Gawk at new images of Saturn’s super-sized hurricane

NASA’s false-color image of Saturn’s north pole hurricane looks similar to a rose. In this image, red correlates to low clouds while green indicates high clouds.

(Credit: NASA/JPL-Caltech/SSI)

NASA released the most detailed images ever seen of a gigantic hurricane that scientists believe has existed at Saturn’s north pole for years.

NASA’s Cassini spacecraft snapped the spectacular pictures this past November from a vantage point approximately 261,000 miles from Saturn — a distance so extreme that the above picture has an image scale of about 1 mile per pixel.
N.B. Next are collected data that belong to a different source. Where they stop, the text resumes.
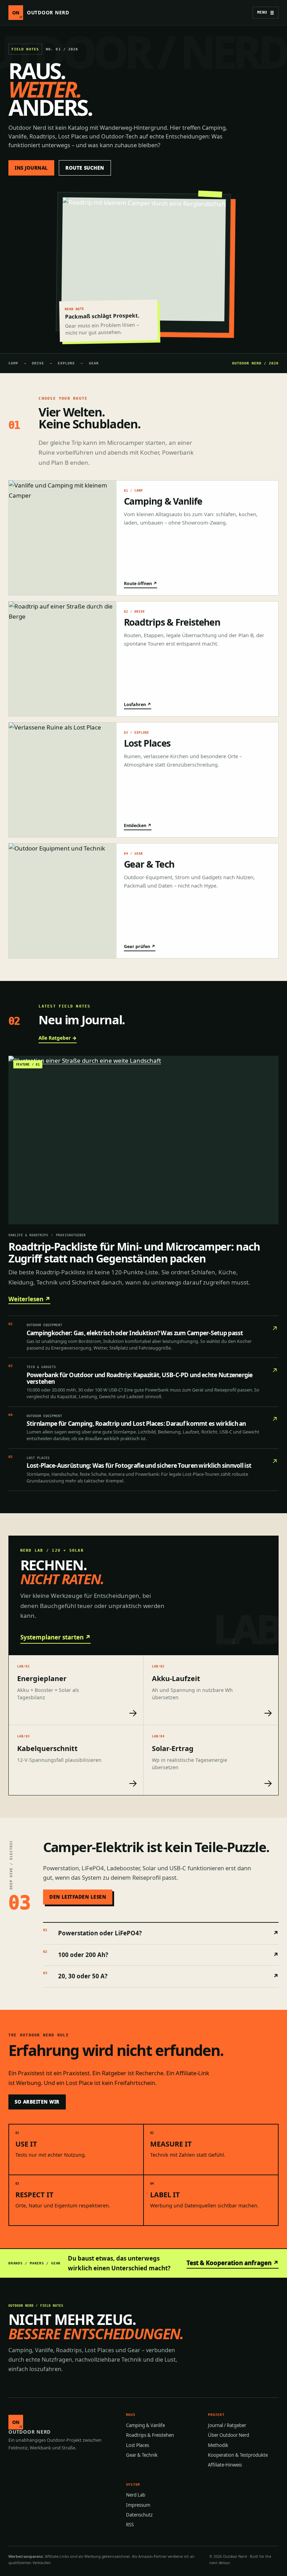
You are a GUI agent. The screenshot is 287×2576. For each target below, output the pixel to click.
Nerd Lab (135, 2495)
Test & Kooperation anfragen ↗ (233, 2263)
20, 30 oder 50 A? (161, 1975)
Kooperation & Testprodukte (238, 2455)
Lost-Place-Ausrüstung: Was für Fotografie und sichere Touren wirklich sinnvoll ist (139, 1465)
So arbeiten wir (37, 2102)
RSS (130, 2524)
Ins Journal (31, 168)
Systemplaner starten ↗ (55, 1637)
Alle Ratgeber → (57, 1037)
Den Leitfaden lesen (77, 1897)
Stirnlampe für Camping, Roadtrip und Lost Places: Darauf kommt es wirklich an (136, 1423)
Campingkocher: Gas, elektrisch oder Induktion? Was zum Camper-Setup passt (135, 1333)
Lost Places (137, 2445)
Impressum (138, 2505)
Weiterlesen (29, 1299)
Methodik (218, 2445)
Putting the puny weather systems here on Earth to shame, this super-size storm stretches about 1,250 miles wide and creates calamitous wind speeds of up to 330 mph. A hexagon-shaped cloud pattern, measuring 15,000 miles across (roughly the size of four Earths), surrounds the hurricane, which you can see in the photo below.

“We did a double take when we saw this vortex because it looks so much like a hurricane on Earth,” said Andrew Ingersoll, a Cassini imaging team member at the California Institute of Technology. “But there it is at Saturn, on a much larger scale, and it is somehow getting by on the small amounts of water vapor in Saturn’s hydrogen atmosphere.”